◆ Texte à lire
• • • •
La nouvelle fait le tour du monde en ce moment : les nageuses nées hommes et devenues femmes après avoir atteint la puberté ne pourront pas concourir dans les catégories féminines de la FINA, ni établir des records mondiaux. Certains sont choqués, d’autres soulagés, mais peu de personnes sont indifférentes à la nouvelle, autant dans le monde de la natation que dans la communauté LGBTQ+.

En tant qu’ancienne nageuse de compétition, quand j’avais suivi toute la polémique entourant les victoires et les records de la nageuse américaine Lia Thomas de l’université de la Pennsylvanie, je m’étais posé de nombreuses questions. Plusieurs s’opposaient à la participation de Thomas aux courses de la NCAA. Sur cette question épineuse, de nombreux médias LGBTQ+ ont préféré garder le silence et j’étais là, à me questionner sur ma position face à tout ceci. Ce n’est pas la première fois que la présence d’une femme trans au sein de compétition féminine dérange, alors que la présence d’un homme trans choque souvent moins. Mais c’est la première fois que ça semblait si près de moi, dans un milieu sportif qui me passionne. En premier lieu, j’ai toujours envie de crier haut et fort qu’on leur laisse leur place, qu’ils y ont droit comme tout le monde. Puis, je pense à celles qui nageaient, dans le cas présent, contre Lia Thomas et j’ai ressenti un grand inconfort. Comment faire en sorte que Thomas puisse pratiquer le sport qu’elle aime sans que ses victoires légitimes aient un goût amer pour d’autres ?
• • • •
◆ Consigne
Reprenez le texte ci-dessus sur les nageuses trans et la décision de la FINA, en enchaînant juste après sa dernière phrase.

◆ Données recueillies
• • • •
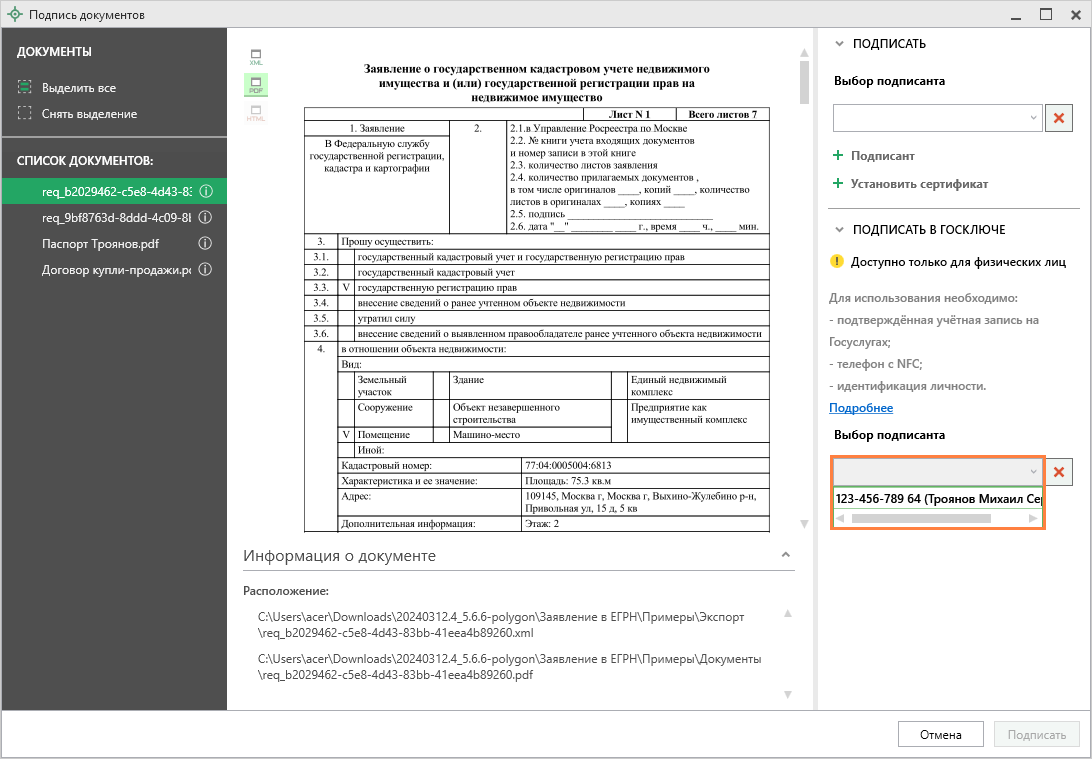This screenshot has height=759, width=1092.
Task: Click horizontal scrollbar in signer dropdown list
Action: coord(920,518)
• • • •
◆ Réponse
Dimanche, c’est Husain Al-Musallam, président de la Fédération internationale qui a pris une décision en premier dans ce dossier chaud. Lors de l’annonce, la FINA s’est mise de l’avant comme la première fédération sportive qui met en place une catégorie ouverte afin de s’assurer que les athlètes transgenres puissent prendre part à des compétitions. Toutefois, ceci vient aussi avec la nouvelle politique d’inclusivité de la FINA qui va exclure un grand nombre de nageuses trans des courses d’élites féminines. 71 % des fédérations de natation nationales qui étaient présentes lors de la décision ont voté en ce sens. Les courses masculines seront toutefois ouvertes à tous. La FINA se dit consciente que certaines athlètes ne pourront plus prendre part à des courses en fonction du genre auquel elles s’identifient, mais ils veulent maintenir un principe d’équité avec cette décision.

Silence. Que penser de tout cela ?

Il est très difficile de se faire une tête et je comprends le casse-tête avec lequel a dû jongler l’équipe de direction de la FINA. Ce n’est pas simple et peu importe les décisions qui seront prises, certaines personnes risquent d’être choquées et désavantagées. Selon Athlete Ally, la décision n’est pas la bonne puisque « si nous voulons vraiment protéger le sport féminin, nous devons inclure toutes les femmes. » Selon la nageuse Cate Campbell, c’est la bonne décision en écoutant la science, mais en s’assurant que tout le monde peut faire partie de la communauté des nageurs.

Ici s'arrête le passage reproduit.